28 Eylül 2011 Çarşamba

Teşekkür Ederiz Gururumuz Kadınlarımız!


Takım oyunlarında daimi olarak en iyi olduğumuz branş olan kadın voleybolunda gururumuz kadınlarımız, 2011 Avrupa Şampiyonası'nda 2003'te ülkemizde düzenlenen turnuvadan sonra en iyi derecesini elde ederek, önce 6 yıldır sahasında yenilmeyen İtalyan ekibini yenerek çeyrek finale yükseldi, bu akşam da 17 defa Avrupa, 4 defa olimpiyat ve 7 defa Dünya şampiyonu olan son Dünya şampiyonu Rusları 3-0'lık net skorla yenerek yarı finale yükseldi. Esra'nın mükemmel manşetleri, Özge'nin eşit dağıttığı paslarla köşelerden Neslihan ve Neriman'ın, ortadan Eda ve Bahar'ın etkili oyunlarıyla Ruslar smaçların nereden geleceğini bilemedikleri için, iki metrelik boylarıyla blok yapamadılar. Türk ekibi hatasız servisleriyle karşı takımın oyun kurmasını engelleyip ilk defa çift libero sistemi deneyip Gizem ve Gülden'in defanslarıyla adeta yere top düşürtmedi.

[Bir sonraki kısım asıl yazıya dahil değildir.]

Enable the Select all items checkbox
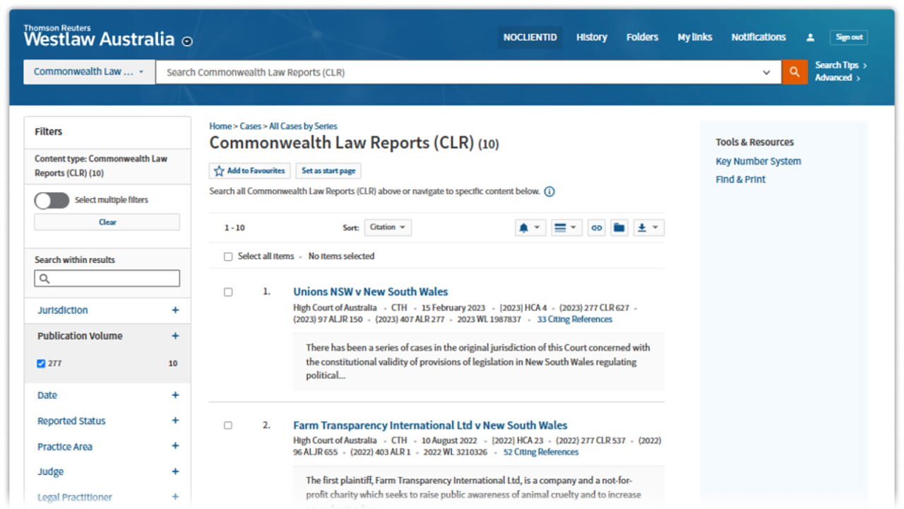This screenshot has width=904, height=509. click(x=228, y=256)
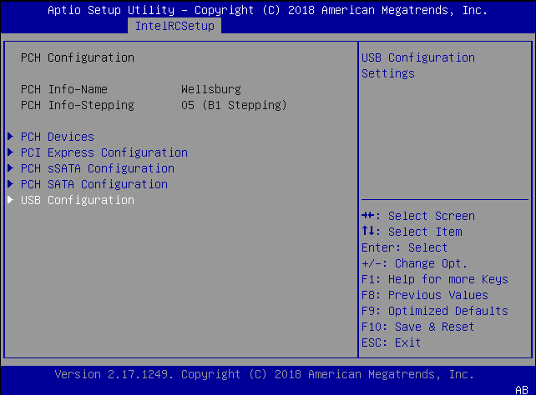Click the F10 Save & Reset hint
Viewport: 536px width, 395px height.
(417, 327)
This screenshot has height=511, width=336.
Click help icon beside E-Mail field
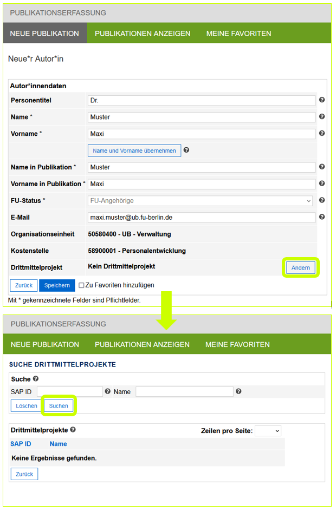click(x=322, y=217)
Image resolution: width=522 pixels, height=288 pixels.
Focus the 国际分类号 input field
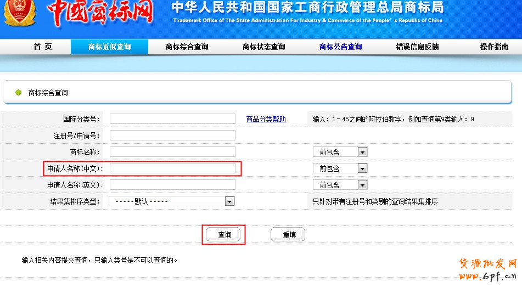coord(172,119)
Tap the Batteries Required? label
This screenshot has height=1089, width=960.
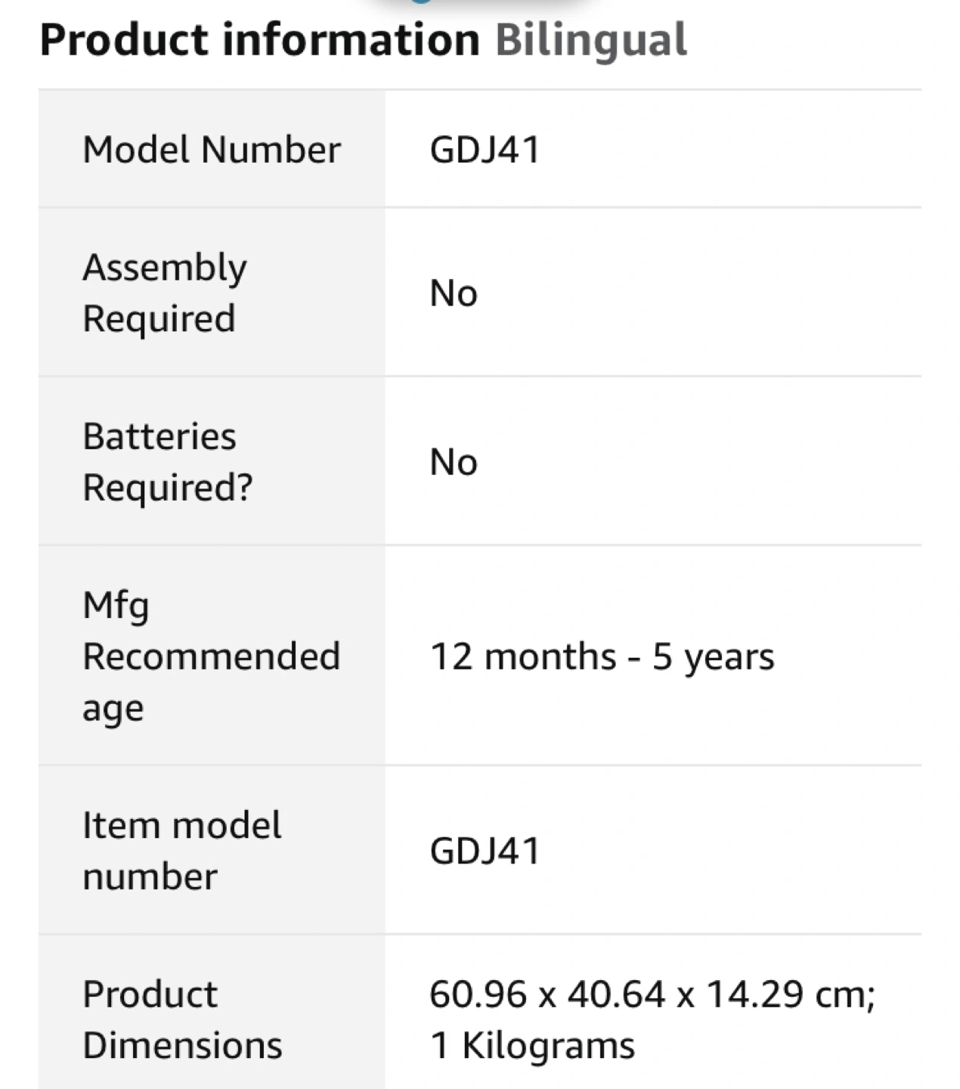click(168, 461)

Teşekkürler Özge, Neriman, Neslihan, Eda, Bahar, Gizem, Gülden, Özge ve gururumuz takım kaptanımız Esra Gümüş. Yarı finalde rakibimiz Sırbistan veya Polonya. İlk defa Avrupa Şampiyonu olmak umuduyla. Kafalarda şampiyonuz, iş bunu sahalara yansıtmaya kaldı. Şu anda fiziksel olarak küçük sakatlıklara rağmen çok formdayız. Güçlü takımların stres tecrübesini aşabilirsek önümüzde hiçbir engel yok. Çünkü hala öndeyken ara kapandığı zaman demoralize olup çok basit hatalar yapabiliyoruz. Turnuvanın ikinci maçında Avrupa voleybolunun ilk On'unda yer almayan ve voleybol hayatımız boyunca neredeyse hiç yenilmediğimiz Hırvatistan'a 3-0 yenilerek bizlere şok yaşatan kadınlarımız, İtalya ve Rusya'yı yenerek hatalarını telafi ettiler. Bundan sonraki hataların telafisi yok. Çünkü karşılaşmalar tek maç üzerinden yapılıyor. Dünya voleybolunun düşüşe geçtiği bir zamanda şampiyonluk fırsatını iyi değerlendirerek, futbolun hakim olduğu erkeklerin dünyasında kadınlarımız adlarını altın harflerle Avrupa tarihine yazdırmalılar.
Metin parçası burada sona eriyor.